Intersection with object on ellipsoid path In my game I need to calculate the time when a ship arrives at the planet. What is known is ship's starting position and velocity (which is constant), and planet’s position at a given time (it follows an elliptic path). To be more specific:
Regarding the ship:
$x_0, y_0$ - ship's initial position
$v$ - ship's constant speed
Regarding the planet:
The planet’s position is given by $$\begin{align}x(t)&=a\cos{\omega_0t}\\y(t)&=b\sin{\omega_0t}\end{align}$$ with $a\ge b\gt0$ and $\omega_0\gt0$. I.e., the planet’s path follows an ellipse in standard position with a phase of $0$.  
Now, what I need to know, is at what point does the two positions intersect (ship's position and planet's position). So I am either looking for the intersection time $t_i$, or an intersection point $p_i$, or angle $\alpha$ at which the ships should be fired, or distance $d_i$ of intersection point from starting point $x_0, y_0$. Any of these 4 things should do (figuring one from the other is trivial, of course). I am looking for the closest such intersection point of course (the smallest such $d_i$ or $t_i$ of all possible ones).
In other words, I need to know at what angle should I send the ship from $x_0, y_0$ so that it will arrive at the planet in smallest possible time.
UPDATE 29.12.2016
I am pausing my work on this problem, since I've already spent 5 days on it and am really tired of it. I've tried all kinds of approaches, but the code is buggy and this problem is much more complex than I first thought. I will finish it at some point in the future, but right now there are other aspects of the game I have to implement. So I'd like to help everyone who's contributed, I'll upvote/accept your answers once I get to finish the implementation (I'll present my final algorithm at that point and post it for anyone to use it). Thanks again to everybody for now!

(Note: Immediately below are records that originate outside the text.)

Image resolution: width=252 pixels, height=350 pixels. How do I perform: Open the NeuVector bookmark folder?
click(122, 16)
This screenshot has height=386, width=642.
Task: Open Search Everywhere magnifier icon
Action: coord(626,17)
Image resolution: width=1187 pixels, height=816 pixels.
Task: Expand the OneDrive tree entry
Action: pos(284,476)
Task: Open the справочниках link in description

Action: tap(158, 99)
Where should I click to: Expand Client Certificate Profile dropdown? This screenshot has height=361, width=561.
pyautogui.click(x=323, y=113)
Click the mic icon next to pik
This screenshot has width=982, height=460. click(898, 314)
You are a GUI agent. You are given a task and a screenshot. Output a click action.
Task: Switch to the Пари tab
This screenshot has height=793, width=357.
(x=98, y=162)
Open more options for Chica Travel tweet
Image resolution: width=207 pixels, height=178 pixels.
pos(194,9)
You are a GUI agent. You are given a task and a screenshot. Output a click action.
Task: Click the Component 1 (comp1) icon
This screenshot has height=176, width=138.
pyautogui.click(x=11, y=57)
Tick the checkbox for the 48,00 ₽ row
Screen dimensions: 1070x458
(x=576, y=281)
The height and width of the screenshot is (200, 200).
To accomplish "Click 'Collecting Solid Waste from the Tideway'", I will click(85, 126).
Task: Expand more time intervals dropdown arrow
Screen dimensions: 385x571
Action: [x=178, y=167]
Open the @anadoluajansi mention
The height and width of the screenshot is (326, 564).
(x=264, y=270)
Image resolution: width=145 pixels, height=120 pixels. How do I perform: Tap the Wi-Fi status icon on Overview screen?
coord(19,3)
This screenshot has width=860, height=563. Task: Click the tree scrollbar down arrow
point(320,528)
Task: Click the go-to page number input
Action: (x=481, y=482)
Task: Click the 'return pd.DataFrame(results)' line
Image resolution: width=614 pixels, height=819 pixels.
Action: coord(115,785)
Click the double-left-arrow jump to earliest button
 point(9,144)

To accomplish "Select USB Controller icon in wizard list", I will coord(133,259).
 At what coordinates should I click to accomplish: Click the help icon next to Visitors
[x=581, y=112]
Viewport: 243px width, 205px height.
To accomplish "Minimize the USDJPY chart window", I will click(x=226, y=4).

(P.S., if interested, this is how the thing works when it works:
https://youtu.be/KjQCOkWVIvg)
 A: I think that finding $t_i$ may be the simplest way to approach this
problem, although no approach is really simple.
The distance from your spaceship's starting position
to the position of the planet at time $t$ is
$$
\sqrt{(a\cos(\omega_0 t) - x_0)^2 + (b\sin(\omega_0 t) - y_0)^2}.
$$
Assuming the spaceship starts at time $t_0,$
the distance from the the spaceship's starting position to the
spaceship's position at time $t$ is
$v(t - t_0).$
(I introduced the parameter $t_0$ because it was not clear that
you wanted the spaceship to start at the instant when the planet
passed the point $(a,0).$ If you did want the spaceship to start
at that exact instant, just set $t_0=0$ in all the equations;
it will simplify them a bit.)
In order for the spaceship to intercept the planet at time $t_i,$
the spaceship and the planet must be at the same distance from the
spaceship's starting point at that instant. that is,
$$
\sqrt{(a\cos(\omega_0 t_i) - x_0)^2 + (b\sin(\omega_0 t_i) - y_0)^2} = 
v(t_i - t_0).
$$
So if we define a function $f$ by
$$
f(t) = 
\sqrt{(a\cos(\omega_0 t_i) - x_0)^2 + (b\sin(\omega_0 t_i) - y_0)^2}
 - v(t_i - t_0),
$$
one way to find a time when the spaceship can intercept the planet
is to solve for $t$ in the equation $f(t)= 0.$
Unfortunately, I'm fairly sure there is no closed-form solution
for this equation, at least not using the functions you would have
available in a typical programming environment. So the only way to solve
the equation is by numeric methods--basically, making guesses and
refining the guesses until you get "close enough" to the exact solution.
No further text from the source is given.